# [Directions for this task]
Among the entries below, find the lines holding "computer" and copy them.

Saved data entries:

··········

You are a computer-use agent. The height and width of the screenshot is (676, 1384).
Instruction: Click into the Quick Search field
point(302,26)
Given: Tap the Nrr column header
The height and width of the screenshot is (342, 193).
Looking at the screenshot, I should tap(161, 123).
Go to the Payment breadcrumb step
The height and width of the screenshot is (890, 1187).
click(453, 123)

··········

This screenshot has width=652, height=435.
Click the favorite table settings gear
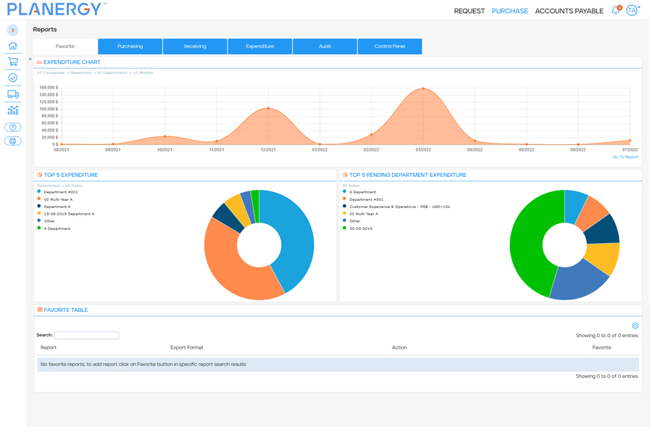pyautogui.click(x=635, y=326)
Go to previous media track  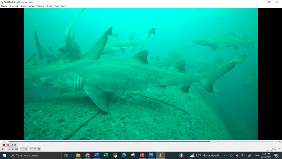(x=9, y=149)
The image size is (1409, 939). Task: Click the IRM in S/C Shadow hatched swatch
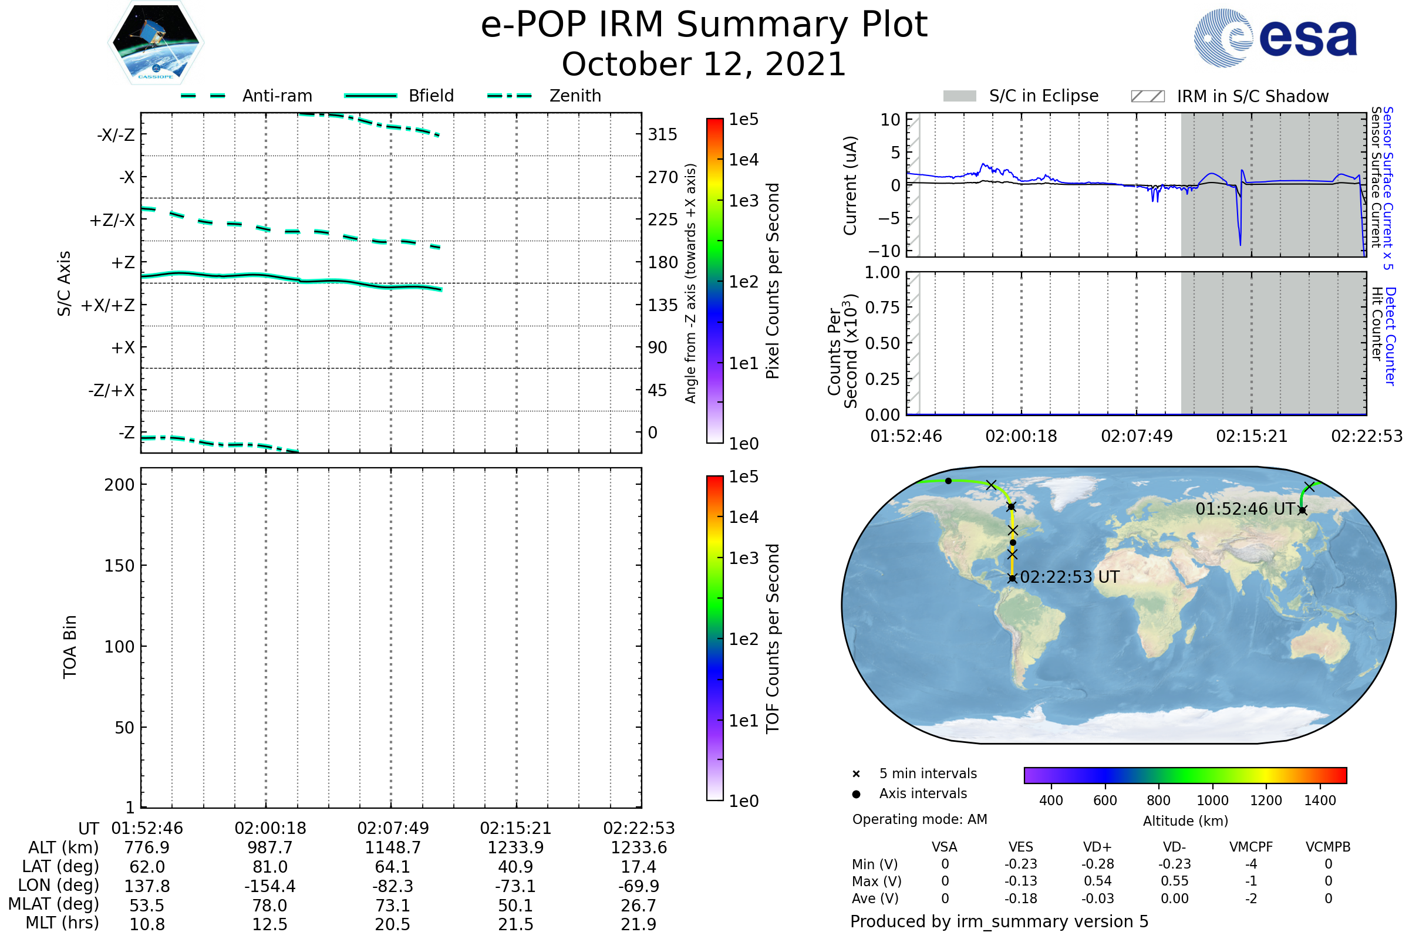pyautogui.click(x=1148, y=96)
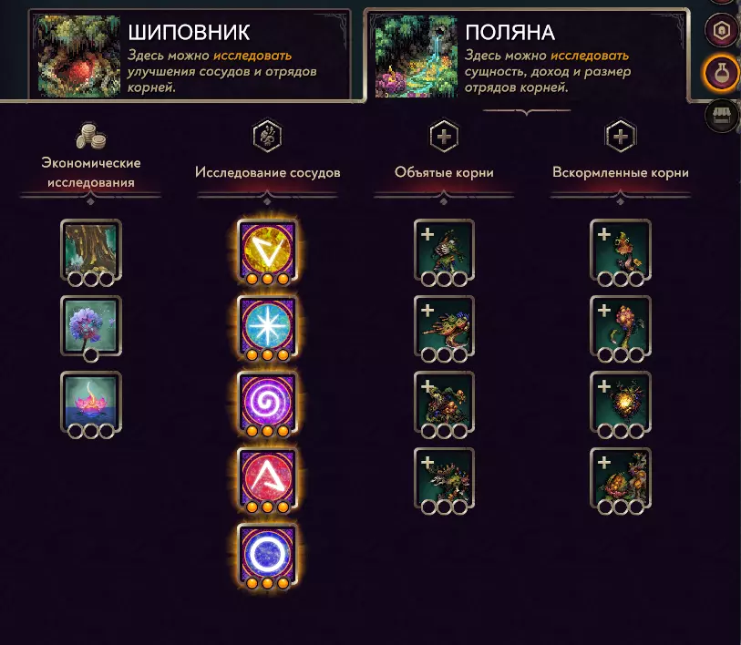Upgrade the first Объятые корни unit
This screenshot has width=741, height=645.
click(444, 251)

··········

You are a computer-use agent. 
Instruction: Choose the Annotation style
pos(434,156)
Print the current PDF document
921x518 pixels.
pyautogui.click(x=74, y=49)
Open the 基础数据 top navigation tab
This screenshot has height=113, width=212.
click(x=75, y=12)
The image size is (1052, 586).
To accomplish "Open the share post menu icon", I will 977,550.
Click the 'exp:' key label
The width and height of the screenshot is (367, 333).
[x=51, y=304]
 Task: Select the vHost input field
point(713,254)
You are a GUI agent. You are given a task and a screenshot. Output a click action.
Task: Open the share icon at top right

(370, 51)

··········

# [Written answer]
You are a computer-use agent. The height and width of the screenshot is (676, 1384).
You are a computer-use agent. 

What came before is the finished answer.